Afternoon, 1 July, ’17.

The parade this morning was quite a surprise to me. Apparently it’s Dominion Day — no one knew — and when the Batt’ns of the Brigade had formed a square in a pretty field surrounded with trees, motor cars came up and discharged about all the brass hats in France, including the Commander of the First British Army himself (the Canadians are attached to the First Army). Note that ours of all the Canadians in France, was the Bgd. chosen for him to attend. We even had special “programmes” printed, one of which I enclose as another souvenir. Photographs and moving pictures were taken, and our fastest and latest type aeroplanes made rings round the affair in formation, in case Fritz should happen to take a look over. The band supplied the music. We like our own band; but it doesn’t compare with theirs.

It was impressive and interesting. The “Big Gun” made a speech in which he said the Vimy Show and later the (censored) one had plainly shown us that Fritz was getting less inclined to put up a stiff fight when we meant real business — he didn’t tell us when the war was to end.

During the “rest”, the specialty training — bombers, machine gunners, rifles, grenade men, etc. have worked on a competition basis for prizes — and after the parade the Colonel presented the prizes. There were eight prizes for the Batt’n, and notice this — “B” Co. took five of them. . . .

All the games and sports stuff and putting everything on a competition line is good in every way, makes the fellows keen, sets up friendly rivalry, and is interesting for every one. The rest has undoubtedly been a great success. The only kick the fellows have is that there were only two pays of fifteen francs each. I think that rotten myself; they could easily have slipped in one more, or even two.

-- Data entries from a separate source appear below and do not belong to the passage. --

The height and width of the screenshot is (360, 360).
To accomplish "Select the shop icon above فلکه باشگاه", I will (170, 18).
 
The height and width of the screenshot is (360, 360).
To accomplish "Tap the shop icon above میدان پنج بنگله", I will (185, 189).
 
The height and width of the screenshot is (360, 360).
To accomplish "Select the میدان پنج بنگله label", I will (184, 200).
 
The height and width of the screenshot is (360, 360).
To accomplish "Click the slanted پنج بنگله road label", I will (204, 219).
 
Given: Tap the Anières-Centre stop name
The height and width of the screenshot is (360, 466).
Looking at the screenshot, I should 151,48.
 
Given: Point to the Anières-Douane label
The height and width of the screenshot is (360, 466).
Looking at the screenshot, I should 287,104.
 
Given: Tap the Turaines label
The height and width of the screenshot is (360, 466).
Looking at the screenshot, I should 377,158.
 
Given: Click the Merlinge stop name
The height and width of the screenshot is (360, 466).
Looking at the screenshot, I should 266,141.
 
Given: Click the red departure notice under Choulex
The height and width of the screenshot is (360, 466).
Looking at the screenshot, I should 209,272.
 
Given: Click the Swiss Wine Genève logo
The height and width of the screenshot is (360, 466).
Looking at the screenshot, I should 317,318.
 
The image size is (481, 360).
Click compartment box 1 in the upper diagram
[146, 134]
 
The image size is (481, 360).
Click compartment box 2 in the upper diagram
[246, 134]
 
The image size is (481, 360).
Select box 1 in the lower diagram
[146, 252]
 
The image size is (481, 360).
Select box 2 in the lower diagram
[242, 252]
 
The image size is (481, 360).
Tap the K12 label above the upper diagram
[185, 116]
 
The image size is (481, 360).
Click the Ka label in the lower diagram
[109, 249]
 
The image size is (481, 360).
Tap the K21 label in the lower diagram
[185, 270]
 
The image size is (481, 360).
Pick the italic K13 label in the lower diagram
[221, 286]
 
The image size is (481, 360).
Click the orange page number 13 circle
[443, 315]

They have recently got more particular about wearing your identification discs in the proper place, namely round your neck. You have two out here, a red, and a green. One is buried with you, the other — I dunno’ what becomes of it. I’ve always carried mine in my pocket — though I wear a little medal affair on a chain round my wrist. At present, I am using a piece of old string off a parcel for the two round my neck; but if you like to send me a nice piece of silk cord, strong enough not to break, and durable enough not to object to soap and water, yet pretty enough to remind me of things “nice”, I’d be tickled to wear it.

They have this moment come for our one blanket — sure sign of a move. A cold night on hard bricks tonight; better than mud, though.

I have really got hold of a Saturday Post with a yarn by Gardner in it. Reading matter has been terribly scarce here all the time, and to have a Post is to be in real luck — though somehow looking at the ads and things always makes me homesick. . . . It’s all so different, like going on leave; the fact that people have comforts and luxuries, can be free, hits you like the concussion of a shell. I don’t suppose you’ll understand this; but at times, when things are quiet, like just before going to sleep or dozing the day through in a funk hole, my mind automatically flies to you, and times we have had together, and what might be — if. Always — no matter if it occurs a hundred times — I hastily push the thoughts away from me, feverishly think of something else; but it never really goes. It always stays sort of behind in my brain, and worries me and keeps me awake. The fact is, I think of you as little as I can. I dare not give myself the luxury of it; things that I see and do, I immediately arrange to tell you of in the only way I can — like this.